→ GOAL OF THE EXERCISE:
Filter this data down to the lines that hold "Conditions", and copy them.

[Collected data entries]
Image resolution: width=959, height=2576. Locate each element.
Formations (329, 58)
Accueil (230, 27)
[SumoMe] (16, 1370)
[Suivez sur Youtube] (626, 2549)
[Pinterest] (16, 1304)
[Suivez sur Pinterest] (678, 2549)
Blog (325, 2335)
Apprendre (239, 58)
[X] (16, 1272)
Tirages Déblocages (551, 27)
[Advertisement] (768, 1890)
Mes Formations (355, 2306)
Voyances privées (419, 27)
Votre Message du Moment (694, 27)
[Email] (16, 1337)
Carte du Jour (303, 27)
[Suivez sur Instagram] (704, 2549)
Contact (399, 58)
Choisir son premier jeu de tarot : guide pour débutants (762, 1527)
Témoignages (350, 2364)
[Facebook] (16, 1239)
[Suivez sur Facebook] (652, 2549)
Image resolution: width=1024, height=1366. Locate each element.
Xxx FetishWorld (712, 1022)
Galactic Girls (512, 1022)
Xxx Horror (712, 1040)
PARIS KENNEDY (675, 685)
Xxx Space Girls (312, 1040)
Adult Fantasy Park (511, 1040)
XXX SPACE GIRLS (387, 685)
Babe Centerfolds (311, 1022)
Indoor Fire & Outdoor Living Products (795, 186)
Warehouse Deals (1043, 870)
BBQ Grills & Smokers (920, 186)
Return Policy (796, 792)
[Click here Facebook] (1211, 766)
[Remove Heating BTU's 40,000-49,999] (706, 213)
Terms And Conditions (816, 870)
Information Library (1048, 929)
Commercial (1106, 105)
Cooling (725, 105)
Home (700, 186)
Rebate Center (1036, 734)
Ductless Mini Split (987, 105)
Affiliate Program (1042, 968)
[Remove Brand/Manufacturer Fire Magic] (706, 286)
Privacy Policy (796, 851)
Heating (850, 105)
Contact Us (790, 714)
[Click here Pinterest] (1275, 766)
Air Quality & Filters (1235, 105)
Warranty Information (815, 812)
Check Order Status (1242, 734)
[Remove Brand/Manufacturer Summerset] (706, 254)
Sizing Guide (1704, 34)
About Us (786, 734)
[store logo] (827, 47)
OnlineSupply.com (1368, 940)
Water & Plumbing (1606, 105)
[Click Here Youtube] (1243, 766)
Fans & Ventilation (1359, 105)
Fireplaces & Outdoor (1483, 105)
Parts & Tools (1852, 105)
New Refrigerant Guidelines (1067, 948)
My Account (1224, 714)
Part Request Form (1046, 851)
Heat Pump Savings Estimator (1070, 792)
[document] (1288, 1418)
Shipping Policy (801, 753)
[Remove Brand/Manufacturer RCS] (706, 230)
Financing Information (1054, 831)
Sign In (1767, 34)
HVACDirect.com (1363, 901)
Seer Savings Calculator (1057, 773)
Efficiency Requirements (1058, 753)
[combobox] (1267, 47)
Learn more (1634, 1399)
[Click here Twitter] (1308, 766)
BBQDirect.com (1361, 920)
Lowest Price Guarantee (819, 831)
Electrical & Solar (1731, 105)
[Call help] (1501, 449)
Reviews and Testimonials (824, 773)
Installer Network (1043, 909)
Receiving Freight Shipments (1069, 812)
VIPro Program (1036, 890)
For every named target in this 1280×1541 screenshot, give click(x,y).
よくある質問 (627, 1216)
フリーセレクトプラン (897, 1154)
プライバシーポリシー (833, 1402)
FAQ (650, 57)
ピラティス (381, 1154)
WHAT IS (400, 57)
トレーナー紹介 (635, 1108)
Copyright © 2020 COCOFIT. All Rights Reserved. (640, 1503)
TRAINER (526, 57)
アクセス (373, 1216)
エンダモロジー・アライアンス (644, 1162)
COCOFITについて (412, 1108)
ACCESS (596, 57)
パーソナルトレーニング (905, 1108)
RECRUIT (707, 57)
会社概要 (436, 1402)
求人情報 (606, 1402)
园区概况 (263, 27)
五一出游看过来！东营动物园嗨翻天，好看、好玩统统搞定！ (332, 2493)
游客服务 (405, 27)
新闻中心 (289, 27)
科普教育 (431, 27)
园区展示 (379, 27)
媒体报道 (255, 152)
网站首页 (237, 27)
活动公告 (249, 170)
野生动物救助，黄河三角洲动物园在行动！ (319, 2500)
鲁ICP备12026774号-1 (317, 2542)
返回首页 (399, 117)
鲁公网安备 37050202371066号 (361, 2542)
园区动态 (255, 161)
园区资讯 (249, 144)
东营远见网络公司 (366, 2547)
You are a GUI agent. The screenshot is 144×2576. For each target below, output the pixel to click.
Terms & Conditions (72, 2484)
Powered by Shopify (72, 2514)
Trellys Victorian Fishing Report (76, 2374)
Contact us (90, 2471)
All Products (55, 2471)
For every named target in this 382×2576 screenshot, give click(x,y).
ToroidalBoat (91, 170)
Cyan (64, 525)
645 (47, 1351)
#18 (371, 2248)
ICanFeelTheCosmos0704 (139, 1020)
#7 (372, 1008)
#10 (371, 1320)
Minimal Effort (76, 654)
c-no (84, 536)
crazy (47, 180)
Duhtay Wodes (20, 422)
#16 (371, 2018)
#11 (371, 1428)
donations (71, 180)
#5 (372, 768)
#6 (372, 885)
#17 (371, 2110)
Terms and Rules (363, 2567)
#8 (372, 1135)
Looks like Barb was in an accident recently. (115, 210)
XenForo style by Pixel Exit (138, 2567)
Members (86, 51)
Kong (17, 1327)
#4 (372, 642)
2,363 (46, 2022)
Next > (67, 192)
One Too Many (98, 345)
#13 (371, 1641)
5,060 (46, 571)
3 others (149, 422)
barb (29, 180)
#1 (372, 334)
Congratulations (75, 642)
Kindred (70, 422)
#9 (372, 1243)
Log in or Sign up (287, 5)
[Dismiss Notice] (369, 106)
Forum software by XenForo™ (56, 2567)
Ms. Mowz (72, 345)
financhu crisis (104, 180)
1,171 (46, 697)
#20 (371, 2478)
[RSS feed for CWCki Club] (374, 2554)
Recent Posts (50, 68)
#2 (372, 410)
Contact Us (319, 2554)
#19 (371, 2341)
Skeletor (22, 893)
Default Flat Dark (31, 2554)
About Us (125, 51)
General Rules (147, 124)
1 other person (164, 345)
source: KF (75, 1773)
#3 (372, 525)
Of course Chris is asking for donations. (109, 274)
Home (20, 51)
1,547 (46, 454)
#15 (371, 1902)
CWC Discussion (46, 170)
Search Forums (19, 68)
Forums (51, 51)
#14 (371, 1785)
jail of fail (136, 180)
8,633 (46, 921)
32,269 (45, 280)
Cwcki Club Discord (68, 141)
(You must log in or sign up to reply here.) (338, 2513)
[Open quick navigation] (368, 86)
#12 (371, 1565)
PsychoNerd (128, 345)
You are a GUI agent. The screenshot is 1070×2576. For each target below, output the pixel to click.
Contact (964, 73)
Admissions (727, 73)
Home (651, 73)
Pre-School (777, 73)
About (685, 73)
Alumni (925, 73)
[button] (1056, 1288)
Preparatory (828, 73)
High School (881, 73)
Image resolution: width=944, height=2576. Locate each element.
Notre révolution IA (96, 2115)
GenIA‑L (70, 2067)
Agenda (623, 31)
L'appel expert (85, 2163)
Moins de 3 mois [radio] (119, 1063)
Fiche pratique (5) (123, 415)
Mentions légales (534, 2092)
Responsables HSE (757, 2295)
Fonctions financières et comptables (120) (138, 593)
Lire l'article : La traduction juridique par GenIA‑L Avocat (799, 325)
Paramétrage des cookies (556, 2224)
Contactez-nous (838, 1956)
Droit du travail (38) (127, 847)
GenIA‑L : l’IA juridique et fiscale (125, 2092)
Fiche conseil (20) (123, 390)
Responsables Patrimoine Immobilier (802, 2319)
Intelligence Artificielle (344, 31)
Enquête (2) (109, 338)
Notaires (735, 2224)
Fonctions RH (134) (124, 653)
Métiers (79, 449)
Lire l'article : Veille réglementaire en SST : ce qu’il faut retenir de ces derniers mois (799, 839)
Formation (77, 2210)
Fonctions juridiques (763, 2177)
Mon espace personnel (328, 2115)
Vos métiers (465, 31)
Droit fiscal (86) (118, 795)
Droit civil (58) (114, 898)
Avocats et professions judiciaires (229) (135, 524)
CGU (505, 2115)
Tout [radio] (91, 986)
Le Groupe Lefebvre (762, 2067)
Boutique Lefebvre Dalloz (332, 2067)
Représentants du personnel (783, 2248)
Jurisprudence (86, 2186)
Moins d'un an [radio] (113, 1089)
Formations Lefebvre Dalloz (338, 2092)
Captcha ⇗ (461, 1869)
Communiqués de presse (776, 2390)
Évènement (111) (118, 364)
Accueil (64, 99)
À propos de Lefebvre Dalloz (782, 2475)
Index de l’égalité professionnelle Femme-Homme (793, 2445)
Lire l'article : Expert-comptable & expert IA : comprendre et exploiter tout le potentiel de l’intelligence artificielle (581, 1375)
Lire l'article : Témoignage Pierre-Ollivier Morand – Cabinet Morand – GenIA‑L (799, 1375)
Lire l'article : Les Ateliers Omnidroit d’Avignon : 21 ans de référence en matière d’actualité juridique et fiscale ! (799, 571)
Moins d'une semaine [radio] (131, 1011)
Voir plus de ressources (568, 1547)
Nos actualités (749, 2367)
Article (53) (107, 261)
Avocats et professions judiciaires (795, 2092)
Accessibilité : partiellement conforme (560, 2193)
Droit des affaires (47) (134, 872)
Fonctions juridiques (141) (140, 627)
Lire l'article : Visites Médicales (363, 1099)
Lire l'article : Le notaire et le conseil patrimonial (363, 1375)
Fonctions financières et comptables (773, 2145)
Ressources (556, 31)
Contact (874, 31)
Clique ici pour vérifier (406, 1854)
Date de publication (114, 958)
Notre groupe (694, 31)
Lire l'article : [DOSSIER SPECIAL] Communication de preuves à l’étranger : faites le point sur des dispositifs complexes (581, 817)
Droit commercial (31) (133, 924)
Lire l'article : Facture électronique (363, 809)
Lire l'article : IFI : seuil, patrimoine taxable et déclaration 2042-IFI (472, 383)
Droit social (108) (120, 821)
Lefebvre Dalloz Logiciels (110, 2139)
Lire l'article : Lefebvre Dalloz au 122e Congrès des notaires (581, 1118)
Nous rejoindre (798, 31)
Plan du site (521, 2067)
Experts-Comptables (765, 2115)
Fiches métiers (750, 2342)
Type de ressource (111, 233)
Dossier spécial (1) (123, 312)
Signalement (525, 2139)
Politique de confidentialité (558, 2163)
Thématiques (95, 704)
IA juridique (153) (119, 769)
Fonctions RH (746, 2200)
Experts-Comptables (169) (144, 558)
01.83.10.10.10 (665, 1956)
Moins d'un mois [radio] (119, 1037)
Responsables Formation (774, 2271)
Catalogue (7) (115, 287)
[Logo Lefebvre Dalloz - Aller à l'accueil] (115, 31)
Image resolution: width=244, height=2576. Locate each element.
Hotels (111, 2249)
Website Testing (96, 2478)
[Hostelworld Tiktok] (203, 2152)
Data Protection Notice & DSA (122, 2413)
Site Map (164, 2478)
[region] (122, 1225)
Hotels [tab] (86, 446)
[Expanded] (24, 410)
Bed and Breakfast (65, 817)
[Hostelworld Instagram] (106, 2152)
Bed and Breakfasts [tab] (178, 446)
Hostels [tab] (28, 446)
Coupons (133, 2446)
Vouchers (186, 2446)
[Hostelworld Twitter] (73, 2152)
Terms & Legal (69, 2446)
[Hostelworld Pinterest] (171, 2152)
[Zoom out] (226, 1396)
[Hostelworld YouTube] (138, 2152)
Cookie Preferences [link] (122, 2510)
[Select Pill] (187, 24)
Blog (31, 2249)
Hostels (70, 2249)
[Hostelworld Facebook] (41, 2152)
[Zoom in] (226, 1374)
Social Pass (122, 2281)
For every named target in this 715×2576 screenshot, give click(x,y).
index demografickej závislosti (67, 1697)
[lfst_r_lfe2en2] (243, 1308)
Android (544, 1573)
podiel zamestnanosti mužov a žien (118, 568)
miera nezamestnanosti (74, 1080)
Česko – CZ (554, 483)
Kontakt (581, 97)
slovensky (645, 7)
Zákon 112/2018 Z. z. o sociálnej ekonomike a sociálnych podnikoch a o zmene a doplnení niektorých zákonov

→ SOLUTION FOR THIS TASK:
Terms And Conditions (816, 870)
Terms & Conditions (72, 2484)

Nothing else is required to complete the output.